Chamam-se reflexos
a reacções corporais, instintivas, automáticas às estimulações, que não dependem da vontade. Por exemplo, quando tocamos num objecto muito quente, a mão retira-se mesmo antes de pensarmos sequer o que aconteceu. Só depois aparece a dor e a consciência do que aconteceu. Se assim não fosse, teríamos mais hipóteses de queimar a mão.
Os gestos e actos voluntários são comandados pela substância cinzenta do cérebro. Partindo do cérebro, a ordem motora atinge a substância branca da medula, passa para os nervos raquidianos e atinge o órgão-alvo, determinando sua reacção. O acto reflexo, ao contrário, é comandado pela substância cinzenta da medula e é realizado antes que o cérebro tome conhecimentos deles.

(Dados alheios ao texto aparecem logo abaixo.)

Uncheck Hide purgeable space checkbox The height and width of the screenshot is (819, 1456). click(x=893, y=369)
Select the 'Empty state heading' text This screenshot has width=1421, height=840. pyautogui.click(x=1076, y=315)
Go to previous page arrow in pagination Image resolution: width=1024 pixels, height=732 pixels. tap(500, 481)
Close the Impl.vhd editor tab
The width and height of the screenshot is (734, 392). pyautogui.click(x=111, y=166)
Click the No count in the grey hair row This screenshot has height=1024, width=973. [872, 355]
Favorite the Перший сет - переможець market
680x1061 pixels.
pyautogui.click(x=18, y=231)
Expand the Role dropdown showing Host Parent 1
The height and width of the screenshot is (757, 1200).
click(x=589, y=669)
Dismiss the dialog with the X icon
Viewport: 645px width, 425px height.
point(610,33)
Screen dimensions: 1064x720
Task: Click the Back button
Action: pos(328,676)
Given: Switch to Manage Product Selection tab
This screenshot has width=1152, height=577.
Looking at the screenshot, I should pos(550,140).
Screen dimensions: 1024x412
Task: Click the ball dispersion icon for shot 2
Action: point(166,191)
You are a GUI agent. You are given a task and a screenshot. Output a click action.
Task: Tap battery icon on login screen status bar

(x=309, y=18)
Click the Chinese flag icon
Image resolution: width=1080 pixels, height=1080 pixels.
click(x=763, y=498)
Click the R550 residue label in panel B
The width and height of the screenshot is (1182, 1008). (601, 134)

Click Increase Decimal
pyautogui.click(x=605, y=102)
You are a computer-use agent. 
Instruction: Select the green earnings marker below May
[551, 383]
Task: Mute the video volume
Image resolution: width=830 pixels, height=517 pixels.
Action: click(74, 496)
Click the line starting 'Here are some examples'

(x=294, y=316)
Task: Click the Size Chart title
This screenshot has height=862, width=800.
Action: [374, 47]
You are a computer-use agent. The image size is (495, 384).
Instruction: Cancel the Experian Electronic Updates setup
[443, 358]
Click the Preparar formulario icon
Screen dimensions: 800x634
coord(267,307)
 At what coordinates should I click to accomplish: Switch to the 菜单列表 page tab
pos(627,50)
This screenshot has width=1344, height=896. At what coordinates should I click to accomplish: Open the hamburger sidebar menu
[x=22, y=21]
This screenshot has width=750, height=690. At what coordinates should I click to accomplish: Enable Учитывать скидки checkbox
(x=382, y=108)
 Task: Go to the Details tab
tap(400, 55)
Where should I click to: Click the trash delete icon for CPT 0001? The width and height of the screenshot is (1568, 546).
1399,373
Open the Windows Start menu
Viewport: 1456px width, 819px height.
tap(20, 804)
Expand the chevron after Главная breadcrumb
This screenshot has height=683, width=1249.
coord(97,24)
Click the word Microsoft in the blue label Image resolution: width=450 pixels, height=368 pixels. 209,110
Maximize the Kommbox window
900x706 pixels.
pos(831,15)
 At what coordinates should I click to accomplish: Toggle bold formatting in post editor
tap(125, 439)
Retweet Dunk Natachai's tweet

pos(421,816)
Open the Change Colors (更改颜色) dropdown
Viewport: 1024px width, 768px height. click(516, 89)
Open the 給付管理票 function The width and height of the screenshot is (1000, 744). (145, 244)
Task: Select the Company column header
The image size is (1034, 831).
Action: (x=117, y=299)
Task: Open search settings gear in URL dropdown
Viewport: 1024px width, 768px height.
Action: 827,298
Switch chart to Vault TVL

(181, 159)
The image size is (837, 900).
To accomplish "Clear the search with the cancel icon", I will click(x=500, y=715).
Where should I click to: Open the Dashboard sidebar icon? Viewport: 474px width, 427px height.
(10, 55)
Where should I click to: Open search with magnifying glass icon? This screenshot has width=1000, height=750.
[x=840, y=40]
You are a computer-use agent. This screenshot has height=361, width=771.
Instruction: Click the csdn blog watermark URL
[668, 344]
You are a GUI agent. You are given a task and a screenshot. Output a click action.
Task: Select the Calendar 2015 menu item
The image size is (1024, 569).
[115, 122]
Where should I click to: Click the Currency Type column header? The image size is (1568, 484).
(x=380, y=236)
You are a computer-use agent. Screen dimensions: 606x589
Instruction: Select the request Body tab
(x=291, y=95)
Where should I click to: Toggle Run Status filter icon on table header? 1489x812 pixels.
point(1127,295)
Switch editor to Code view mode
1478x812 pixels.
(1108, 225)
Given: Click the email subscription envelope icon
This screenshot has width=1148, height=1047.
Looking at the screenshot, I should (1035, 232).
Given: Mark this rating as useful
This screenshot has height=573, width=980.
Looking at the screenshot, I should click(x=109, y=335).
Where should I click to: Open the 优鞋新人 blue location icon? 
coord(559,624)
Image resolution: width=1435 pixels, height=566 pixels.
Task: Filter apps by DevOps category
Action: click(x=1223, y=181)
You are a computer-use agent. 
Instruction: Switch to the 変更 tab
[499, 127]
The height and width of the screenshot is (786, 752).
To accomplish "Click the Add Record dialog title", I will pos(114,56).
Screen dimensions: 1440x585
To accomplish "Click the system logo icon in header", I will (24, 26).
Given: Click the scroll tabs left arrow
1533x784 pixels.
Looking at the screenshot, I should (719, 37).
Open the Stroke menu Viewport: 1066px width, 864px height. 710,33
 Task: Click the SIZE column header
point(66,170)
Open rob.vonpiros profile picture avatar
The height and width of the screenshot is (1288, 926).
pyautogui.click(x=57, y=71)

Os recém-nascidos têm reflexos vários que são a tradução do nosso passado antropológico, que se vão atenuando, com o tempo, pela aprendizagem social e a habituação, mas qualquer pessoa, mesmo na idade adulta, se sentir disritmia fica alerta: imaginem que estão numa sala de concertos, tranquilamente a ouvir música. Se sentirem que, lá atrás, chegou alguém que diz umas palavras ao ouvido de outra pessoa e que, de imediato, três ou quatro se levantam, ficamos de imediato em alerta, incapazes de prestar atenção ao que seja, a não ser tentar descobrir onde é a saída de emergência mais próxima… mesmo sem saber o que se passou realmente lá atrás.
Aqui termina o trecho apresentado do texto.